+++ Text +++
A. I agree. However if you ask me how I know the Bible is not fantasy fiction I'm obliged to start with what lawyers call "direct evidence": a smoking gun with fingerprints, a witness, an original recording of the murder, etc, before I can move to "circumstantial evidence": a receipt for a gun, a Facebook hate post, etc.
Q. So what's your direct evidence in this case?
A. What the writers themselves have to say. St. Peter summarises the qualifications they were looking for in anyone who was to preach the Gospel with them - someone who was to fill in the gap that Judas left: "So one of the men who have accompanied us during all the time that the Lord Jesus went in and out among us, beginning from the baptism of John until the day when he was taken up from us - one of these men must become with us a witness to his resurrection." (Acts 1:21-22). They were looking basically for someone who had WITNESSED everything Jesus did and said. This is what the Christian religion was then, this is what the Christian religion is now: witnesses. Witnesses handing on what they have received from other witnesses. Witnesses sharing their testimony.
Q. And then?
A. And then the texts themselves - our smoking gun, our indirect evidence...
Q. What do you mean?
A. We know for example that many parts of the Bible were written simply as letters from one person to another such as from St. Paul to bishops he had ordained such as Timothy and Titus or else to a community such as his letters to the Christians in Corinth. Even from a casual reading, the authors never wrote them as part of a "system" that had been deliberated and formulated. They were remedial - written to address specific concerns raised by Christians or else observations the apostles had made in the way the Christians were living out their new-found faith. Concerns like when is Jesus coming back? Do we have to be circumcised before we can become Christian? How should we celebrate the Eucharist? And observations like cases of incest in the community, Christians who refused to work, division among the Christians, etc.
Then there is the difference in time between different books being penned and the order in which they were written that basically don't seem like what we'd expect from a "system".
Q. How exactly?
+++ Data shown +++
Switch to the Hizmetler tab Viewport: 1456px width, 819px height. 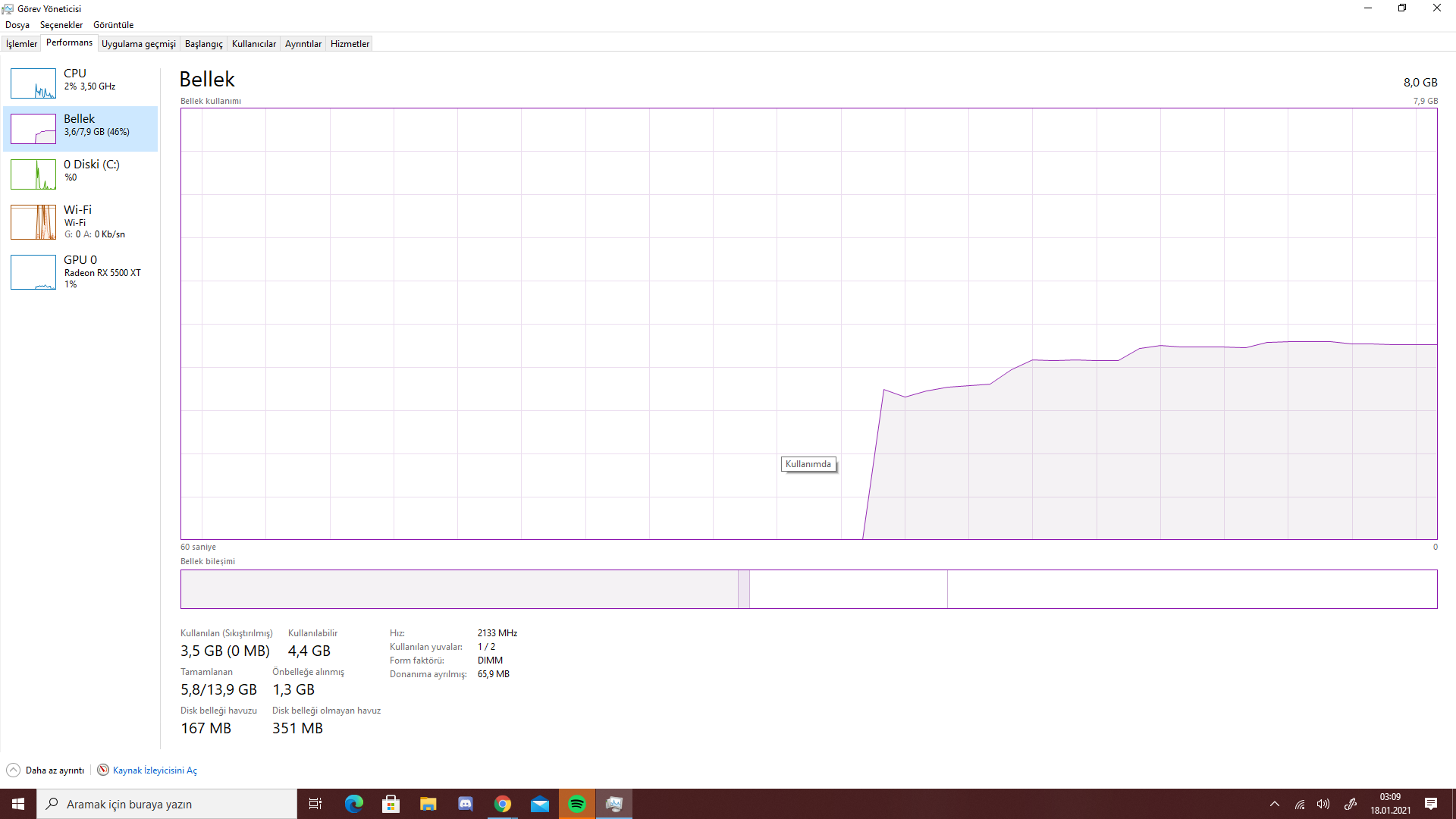tap(350, 44)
+++
• _Requests_:
a: Which concerns, phrased as questions, does the Bible Q&A say Christians raised that the letters were written to address?
b: Retype everything from "Then there is" down to "Q. How exactly?" in the Bible Q&A.
c: What Bible reference does the Bible Q&A give for St. Peter's quoted words about choosing a witness?
Please rely on the Bible Q&A alone, without outside knowledge.

• _Responses to the exercise_:
a:
- When is Jesus coming back?
- Do we have to be circumcised before we can become Christian?
- How should we celebrate the Eucharist?

b:
Then there is the difference in time between different books being penned and the order in which they were written that basically don't seem like what we'd expect from a "system".
Q. How exactly?

c: Acts 1:21-22